Fig. 5. CTSL inhibitors prevent SARS-CoV-2 infection in vivo.

a E64d and Z-FY-CHO were administered intraperitoneally at 2 days before infection to 3 dpi as prophylactic treatment, and mice were challenged with 106 PFU at 0 dpi; the two drugs were administered therapeutically at 0–3 dpi. Tissue samples were collected at 4 dpi. b Viral RNA copies in mouse lung and nasal turbinate tissues (n = 5 mice/group). The dotted line indicates the lower limit of detection (LOD). Statistical significance was assessed between the indicated group and control group by one-way ANOVA with Tukey’s post-hoc test. c Representative images from histological analysis of lungs from SARS-CoV-2-infected hACE2 mice at 4 dpi. Magnified views of the boxed regions in each image are shown below the corresponding image. The black arrows indicate inflammatory cell infiltration, the black arrowheads indicate bronchiolar epithelial cell degeneration, and the red arrows indicate alveolar septal thickening. The scale bars are indicated in the figures. d Semiquantitative histological scoring of each lung tissue was performed by grading the severity of bronchiolar epithelial cell damage (0–10), alveolar damage (0–10) and inflammatory cell infiltration in blood vessels and bronchioles (0–10) and summing these scores to calculate the total score. Normal = 0, indeterminate = 1–2, mild = 3–4, moderate = 5–7, severe = 8–10. (n = 3) Statistical significance was assessed between the indicated group and control group by one-way ANOVA with Tukey’s post-hoc test.

Fig. 6. Proposed mechanism by which CTSL promotes SARS-CoV-2 infection.

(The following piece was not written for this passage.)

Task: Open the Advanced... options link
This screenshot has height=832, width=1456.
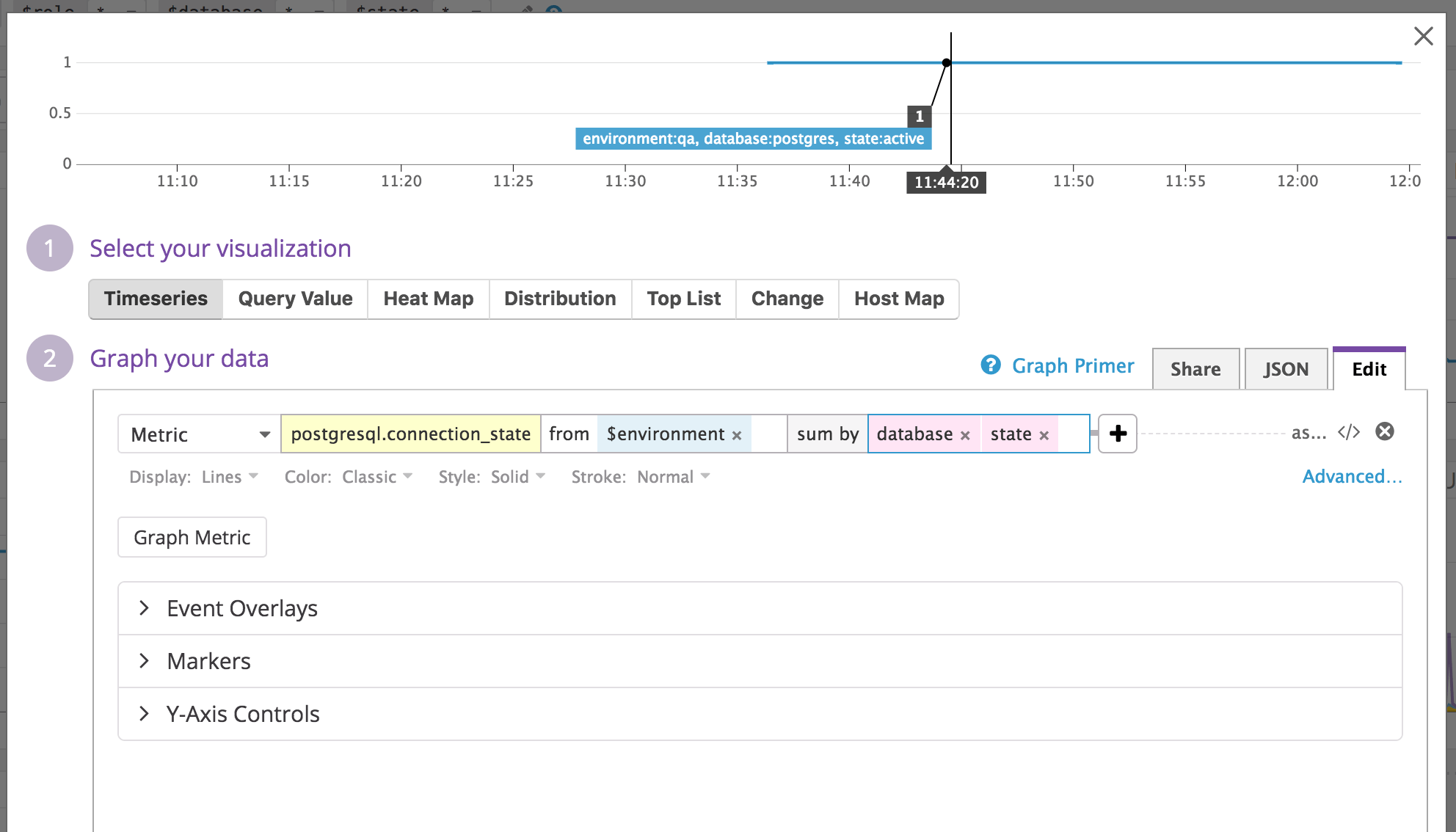Action: click(1351, 476)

SARS-CoV-2 S contains S1 and S2 subunits. CS-1 is located in the NTD of the S1 subunit, and CS-2 is located near the S1/S2 site. CTSL cleaves the SARS-CoV-2 S protein: (1) By binding with the S protein on the surface of SARS-CoV-2, CTSL cleaves S at CS-1 and CS-2 sites. (2) The cleavage increases the dynamics of the RBD and makes it accessible to ACE2 for binding. (3) CTSL cleaves CS-2 site to separate S1 and S2 subunits to expose the S2 subunit for membrane fusion. (4) The virus fuses with the membrane of target cell, and the viral genetic material is released into the host cell.